| What is being asked |
Each record below is to be output unchanged, and any picture is to be dropped.

--- Extracted material Enclosed Below ---

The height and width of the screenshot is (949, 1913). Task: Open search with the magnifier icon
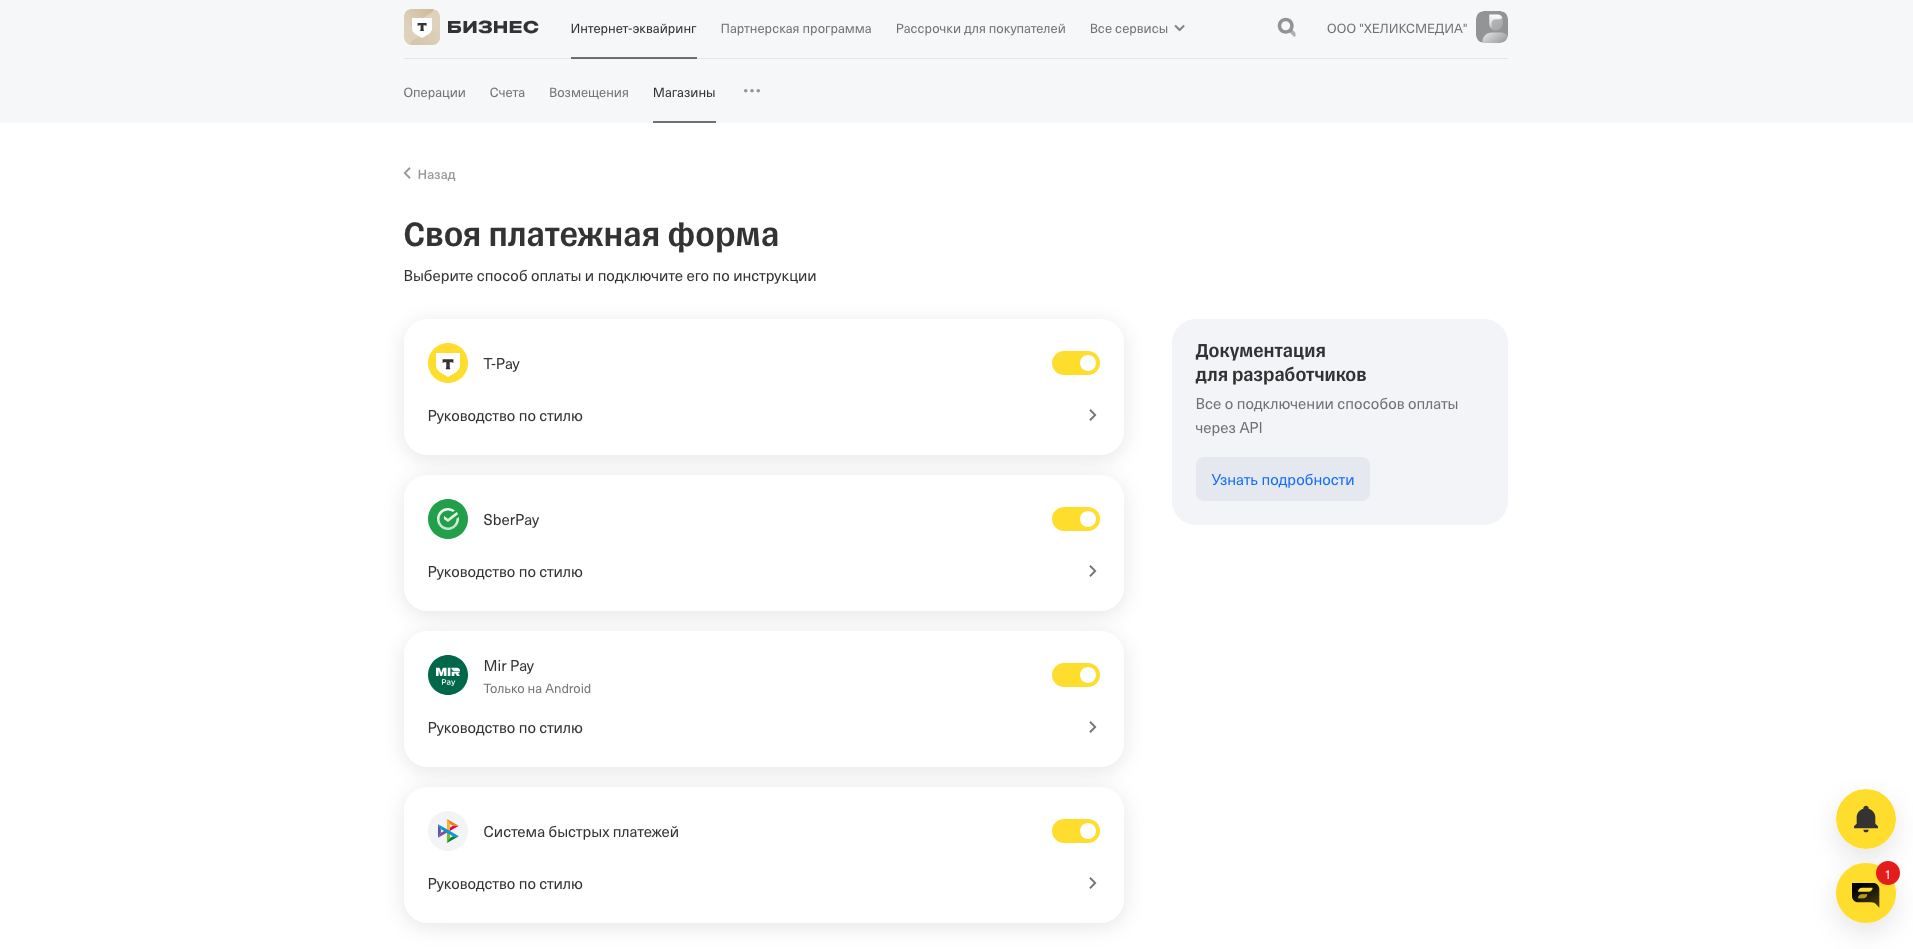tap(1286, 28)
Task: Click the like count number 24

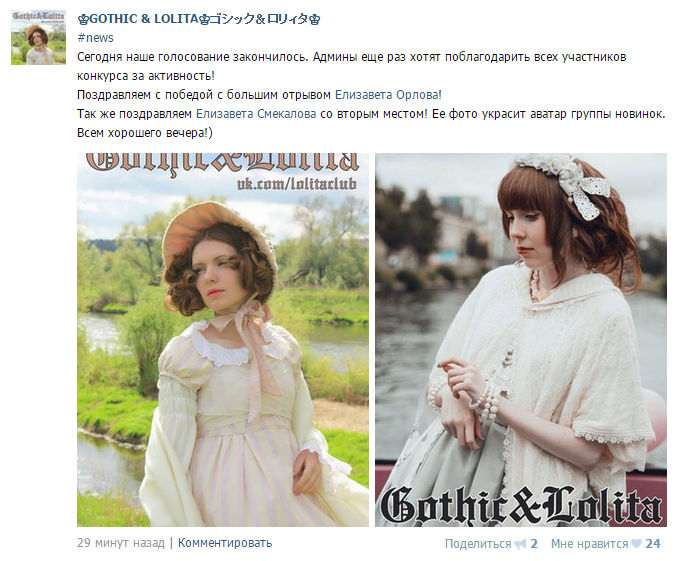Action: tap(653, 544)
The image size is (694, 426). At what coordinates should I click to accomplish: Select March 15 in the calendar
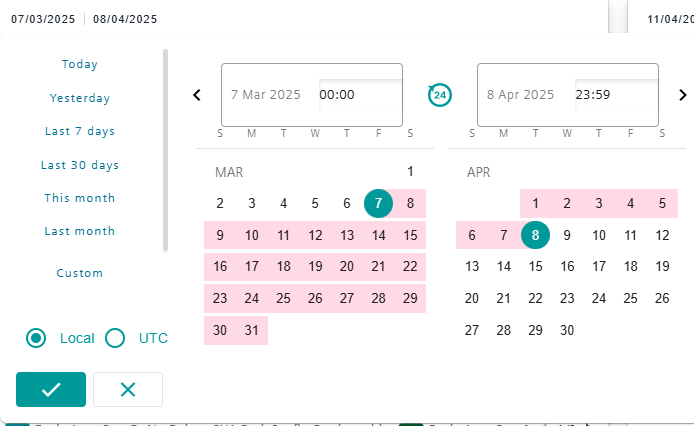coord(410,235)
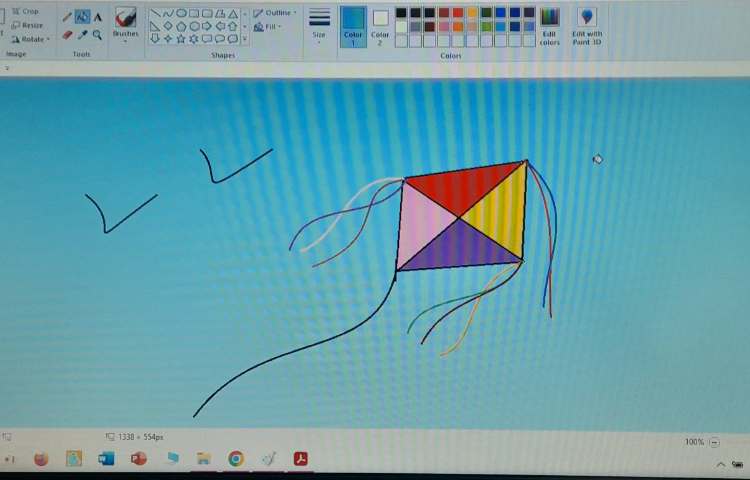Pick the Eraser tool
The width and height of the screenshot is (750, 480).
click(67, 35)
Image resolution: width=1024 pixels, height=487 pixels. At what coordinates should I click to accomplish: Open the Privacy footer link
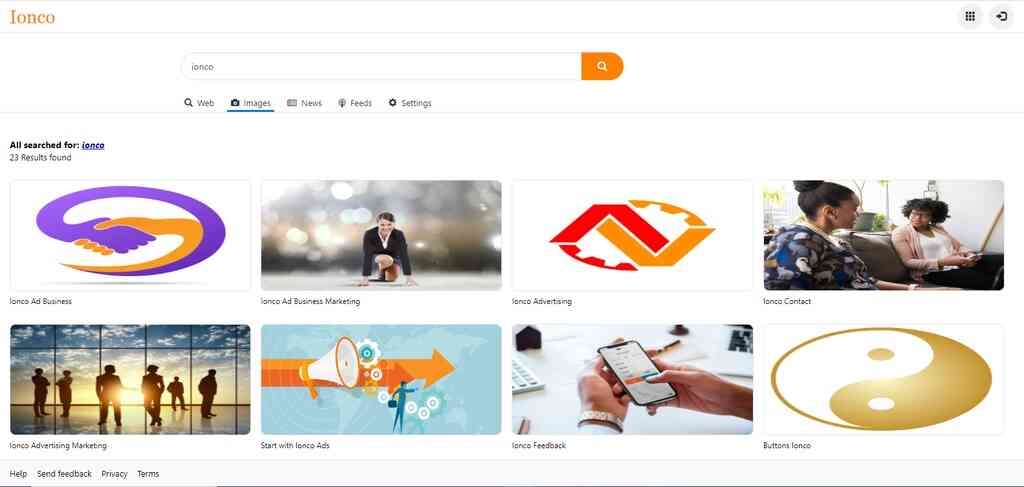pyautogui.click(x=114, y=474)
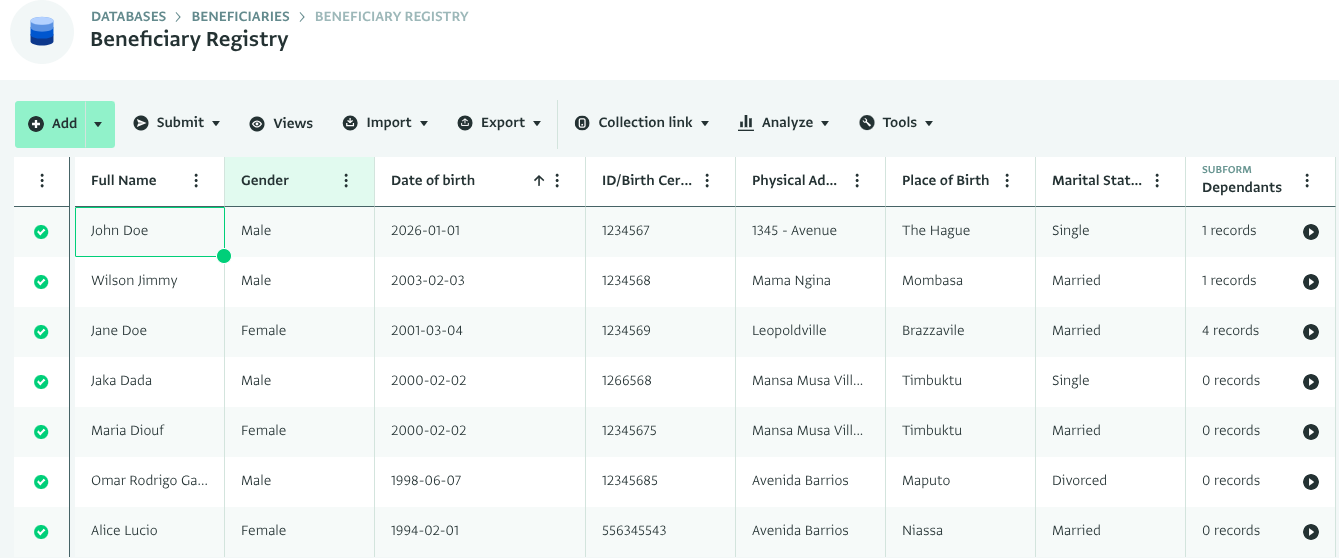1339x558 pixels.
Task: Open Jane Doe's dependants play icon
Action: tap(1310, 332)
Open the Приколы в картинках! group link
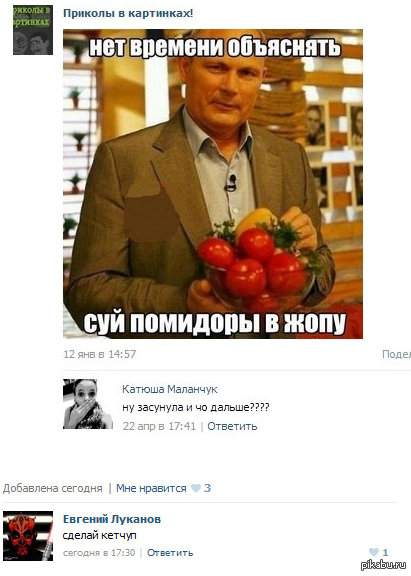Viewport: 411px width, 576px height. tap(128, 14)
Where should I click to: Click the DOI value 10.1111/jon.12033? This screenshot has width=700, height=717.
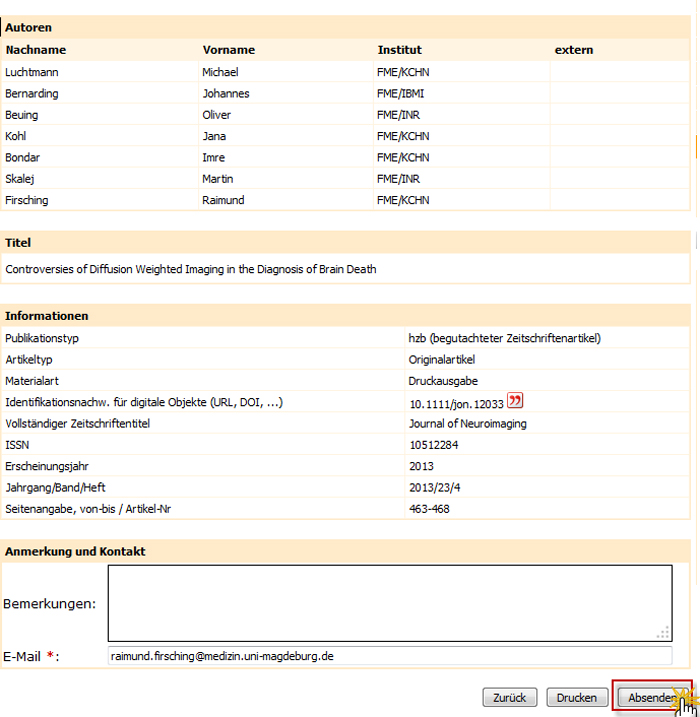tap(456, 404)

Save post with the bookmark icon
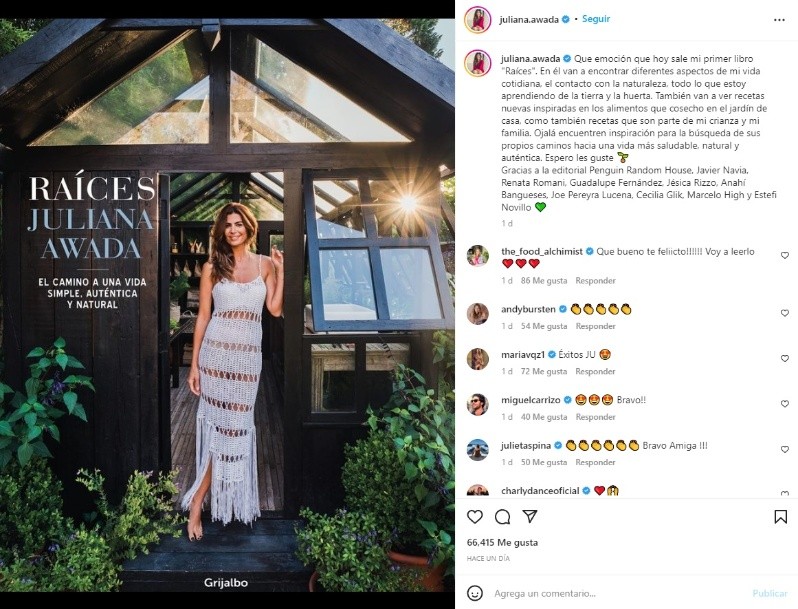(780, 517)
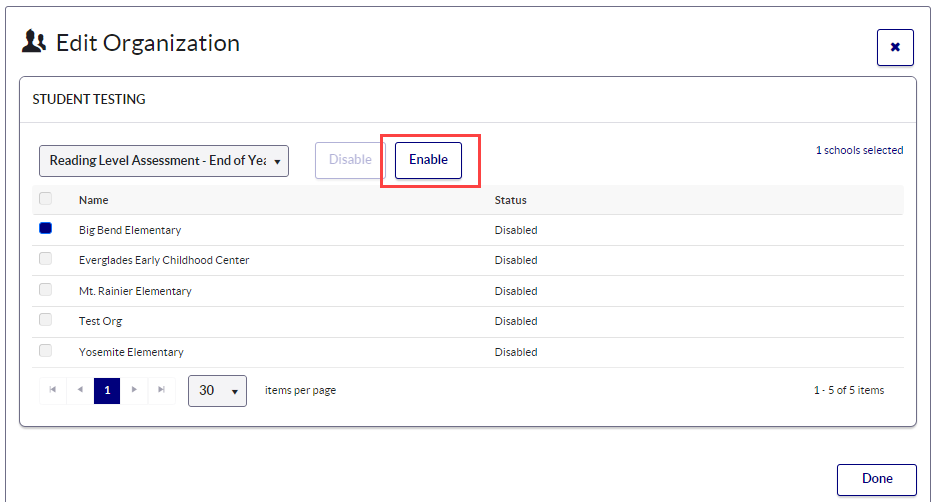Toggle the select-all checkbox in header
This screenshot has width=937, height=502.
45,199
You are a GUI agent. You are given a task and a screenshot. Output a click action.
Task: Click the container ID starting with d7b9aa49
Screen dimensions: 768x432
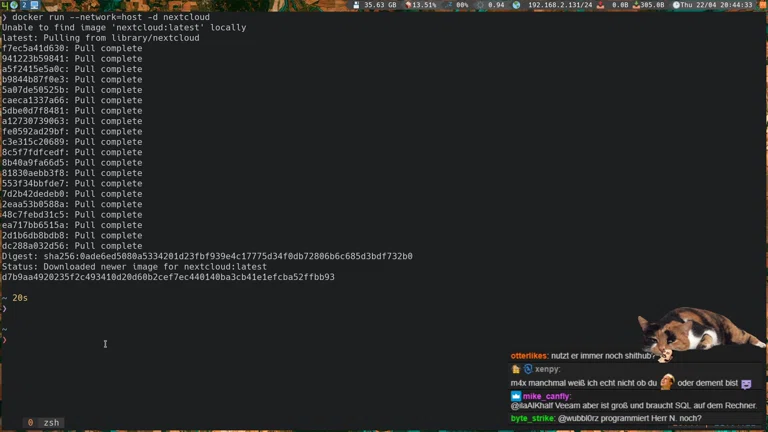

--- End of Enclosed Extracted material ---

| Exercise response |
The height and width of the screenshot is (949, 1913). Task: Open search with the magnifier icon
tap(1286, 28)
Task: Click the like count number 24

Action: tap(653, 544)
The image size is (694, 426). At what coordinates should I click to accomplish: Select March 15 in the calendar
coord(410,235)
Pick the Eraser tool
The width and height of the screenshot is (750, 480).
click(67, 35)
Image resolution: width=1024 pixels, height=487 pixels. At what coordinates should I click to accomplish: Open the Privacy footer link
pyautogui.click(x=114, y=474)
1339x558 pixels.
Task: Open Jane Doe's dependants play icon
Action: tap(1310, 332)
Open the Приколы в картинках! group link
Viewport: 411px width, 576px height. tap(128, 14)
Where should I click to: Click the DOI value 10.1111/jon.12033? This screenshot has width=700, height=717.
tap(456, 404)

Save post with the bookmark icon
(780, 517)
Toggle the select-all checkbox in header
This screenshot has width=937, height=502.
45,199
You are a GUI agent. You are given a task and a screenshot. Output a click action.
Task: Click the container ID starting with d7b9aa49
Screen dimensions: 768x432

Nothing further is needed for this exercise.